Fair trial: “so elementary as to need no authority to support it”
To ensure a ‘fair trial’, it has been said that the following are needed:
o Sufficient particulars of an alleged offence should be provided by the Pros;
o The prosecution should make available material evidence;
o The judge should give such directions to the jury as are necessary to ensure a fair trial;
o The accused should give notice of an alibi, etc.
However, there has been no judicial attempt to list exhaustively the attributes of a fair trial.
Lee (No 2) [2014] HCA
Issue: Would it prejudice the accused’s rights to be compulsorily examined wrt their financial affairs?
Disclosure of info from the Lees’ compulsory examination to Prosecution.
Held: Unauthorised disclosure amounted to a removal of the privilege against self-incrimination and fundamentally altered the position of the trial. [unanimous verdict]
o The wrongful release and possession of the confidential ev was contrary to the legislation’s purpose of protecting the fair trial of accused persons.
AFP v Zhao (Zhao) [2015] HCA
Facts: Jin concerned that if the civil proceedings went ahead he would be XX’d wrt his property and source of his funds, which was directly relevant to his criminal charges. Ie, waive his right to silence.
Issue: Would Jin’s right to a fair trial be prejudiced by having to give ev?
Held: Zhao granted stay of proceedings for recovery of proceeds of crime because if he defended the civil action it he would compromise his defence in a criminal trial.
o Risk of jeopardising fair trial rights / prejudicing his defence in the criminal trial.
Cts will not grant a stay of proceedings merely because related criminal charges are pending.

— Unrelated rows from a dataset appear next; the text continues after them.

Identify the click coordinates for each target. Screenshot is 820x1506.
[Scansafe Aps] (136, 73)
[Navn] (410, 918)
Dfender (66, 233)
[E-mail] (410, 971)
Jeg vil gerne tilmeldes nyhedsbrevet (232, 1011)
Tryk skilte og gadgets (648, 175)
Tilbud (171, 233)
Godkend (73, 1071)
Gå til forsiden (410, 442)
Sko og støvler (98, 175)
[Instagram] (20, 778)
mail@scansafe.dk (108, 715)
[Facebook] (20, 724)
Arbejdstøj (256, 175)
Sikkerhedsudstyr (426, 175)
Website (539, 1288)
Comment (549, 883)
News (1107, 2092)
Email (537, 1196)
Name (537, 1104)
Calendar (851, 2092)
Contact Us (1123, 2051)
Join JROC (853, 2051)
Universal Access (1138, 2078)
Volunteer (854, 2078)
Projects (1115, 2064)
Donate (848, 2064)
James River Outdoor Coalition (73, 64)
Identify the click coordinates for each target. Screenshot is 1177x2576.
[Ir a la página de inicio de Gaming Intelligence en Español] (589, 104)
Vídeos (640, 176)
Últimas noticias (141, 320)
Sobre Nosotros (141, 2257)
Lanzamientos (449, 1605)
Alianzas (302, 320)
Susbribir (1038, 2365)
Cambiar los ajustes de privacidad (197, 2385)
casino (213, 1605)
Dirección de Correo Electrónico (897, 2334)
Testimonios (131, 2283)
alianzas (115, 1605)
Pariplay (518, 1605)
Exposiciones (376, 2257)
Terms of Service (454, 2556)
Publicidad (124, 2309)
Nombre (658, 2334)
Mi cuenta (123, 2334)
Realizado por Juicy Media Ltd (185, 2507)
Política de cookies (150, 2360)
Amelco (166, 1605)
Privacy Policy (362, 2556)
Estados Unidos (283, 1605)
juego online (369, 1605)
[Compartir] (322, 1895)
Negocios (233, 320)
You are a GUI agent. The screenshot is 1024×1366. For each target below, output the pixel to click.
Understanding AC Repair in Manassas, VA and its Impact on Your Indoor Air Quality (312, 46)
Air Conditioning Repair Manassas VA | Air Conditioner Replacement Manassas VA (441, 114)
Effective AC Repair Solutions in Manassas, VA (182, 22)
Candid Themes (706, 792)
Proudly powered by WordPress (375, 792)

Screening Weak Cases and Disclosure [1.1.10]
The traditional division between summary offences (those determined summarily by a magistrate) and indictable offences (determined by a jury in a higher court) has faded due to statute redefining and refining the nature of offences and how they can be summarised. Nowadays regulatory offences are more prominent.
In addition to the court process acting as a way of screening a case to determine its strength prior to trial, the DPP undertake a similar task, with guidelines stating that a prosecution should not proceed if there is no reasonable prospects of a conviction (CDPP Prosecution Policy (2009) [2.5], see also ODPP Prosecution Guidelines (2007) s 4).
Regulatory Offences
Pro-prosecution (eg absolute liability); bureaucratic transaction encouraged
Regulatory offences are those where the mens rea standard is one of strict or absolute liability.
• Eg, driving /parking infringements, fishing without a recreational license, taking a plant from national park.
The process of determining regulatory offences is more like a bureaucratic (or consumer) transaction than traditional, court-based adjudication.